We have to know that numbers like this are never totally reliable — but that’s true of military costs as well. George W. Bush’s administration in 2003 put the cost of the Iraq war at $40 billion; it ended up costing perhaps $3 trillion.
Moreover, my figures are based on only the initial costs of the Iran war. And even the estimate of $1 trillion for the full cost doesn’t include the bills for more expensive gasoline we’re now paying and for pricier fertilizer and food that are likely soon.

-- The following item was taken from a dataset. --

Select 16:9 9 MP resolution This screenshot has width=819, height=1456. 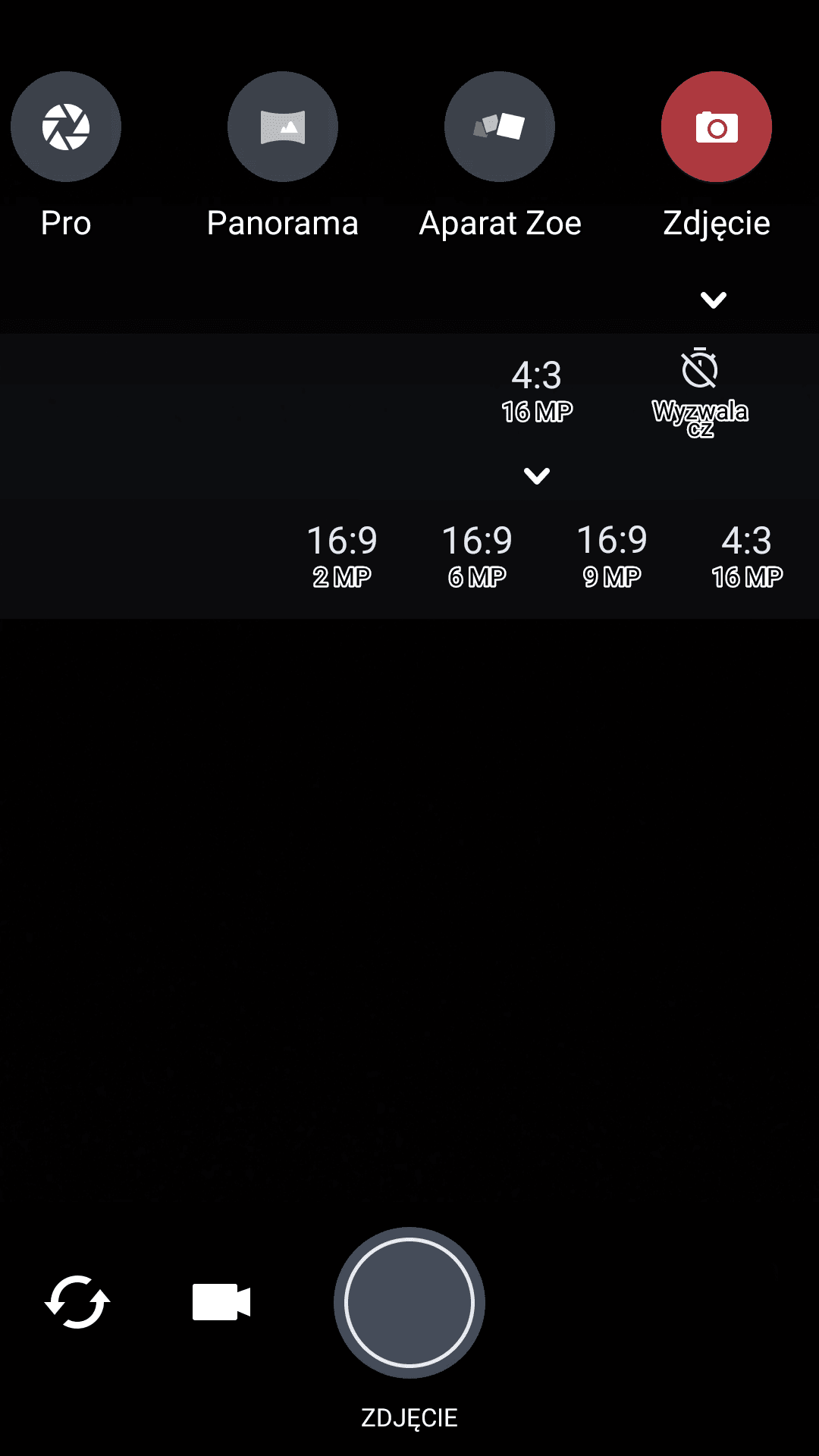pyautogui.click(x=612, y=556)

If we reallocated this war spending to needs at home and abroad, Americans would have access to school from pre-K to college and would have health insurance, and large numbers of children worldwide would not starve to death — and we would still have billions of dollars left over.
We can cough up the cash when there’s political will, such as to drop bombs halfway around the world. But where is the political will to get people health care or education, to build rather than to destroy?
I’ve chosen my 2026 win-a-trip winner, Brunella Tipismana Urbano, and she’ll join me on a reporting trip this year (possibly to Bangladesh). Tipismana Urbano has had a remarkable journey already: She grew up in Peru, taught herself English and will graduate this year from Yale with almost perfect grades while working as a student journalist, writing for Bloomberg and penning a novel. The runners-up are Kaja Andrić of New York University, Michal Ruprecht of the Wayne State University School of Medicine and Jessica Sachs of the University of Colorado, Boulder. Congratulations to all.